ABANDONED IN BERLIN: Introduction

ABANDONED IN BERLIN: Introduction

Abandoned in Berlin, invites the reader to decide if anti-Semitism in Germany ceased at the end of the Second World War or was concealed by a new set of West German laws. The story reveals the history of a prestigious block of Jewish-owned apartments in Berlin, expropriated under National Socialism at the end of March 1936. The leading characters are a widow and her two teenage daughters, with the story narrated in the third person by Hilda, the only descendant of the youngest child, who currently lives in Novato, Northern California. Researching the family’s past begins during June 2016 when Hilda visits Berlin to discover the home where her mother, Ellen, lived as a child and teenager. Through diligent research and the help of people and organizations in Berlin, Britain, the United States, and Israel, a story of persecution, discrimination, courage, and survival emerges.

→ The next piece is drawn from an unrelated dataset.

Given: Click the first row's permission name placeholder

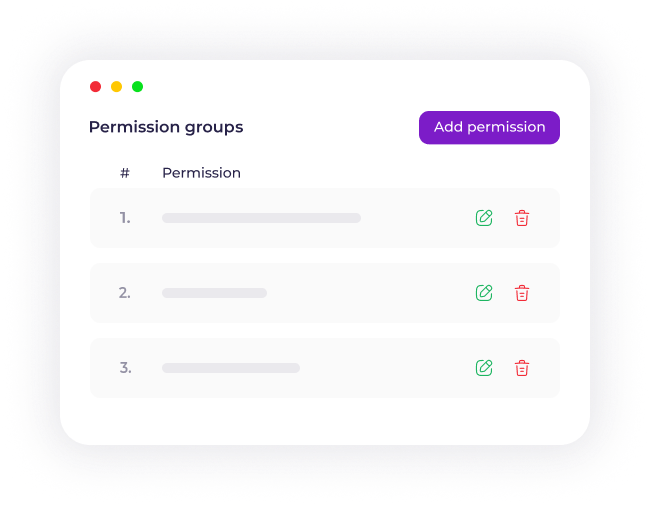Looking at the screenshot, I should [261, 218].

Important events are exposed, beginning in December 1929, when the father of the family dies suddenly of natural causes. He leaves his wife to bring up his two adolescent daughters and manage the apartment business in the Charlottenburg-Wilmersdorf district of Berlin. The youngest daughter, aged eleven at the time of his death, inherits three eighths of the property, but because she is under age 21 and has no father, is placed under the “care” of a Nazi Guardianship Court. The Court controls all financial decisions affecting the minor, including the property, and slowly uses its power to squeeze the family out of their home, and then out of Germany. Not until the early 1950s can the survivors pursue restitution under newly-created West German regulations. What happens at this time is revealed in Abandoned in Berlin.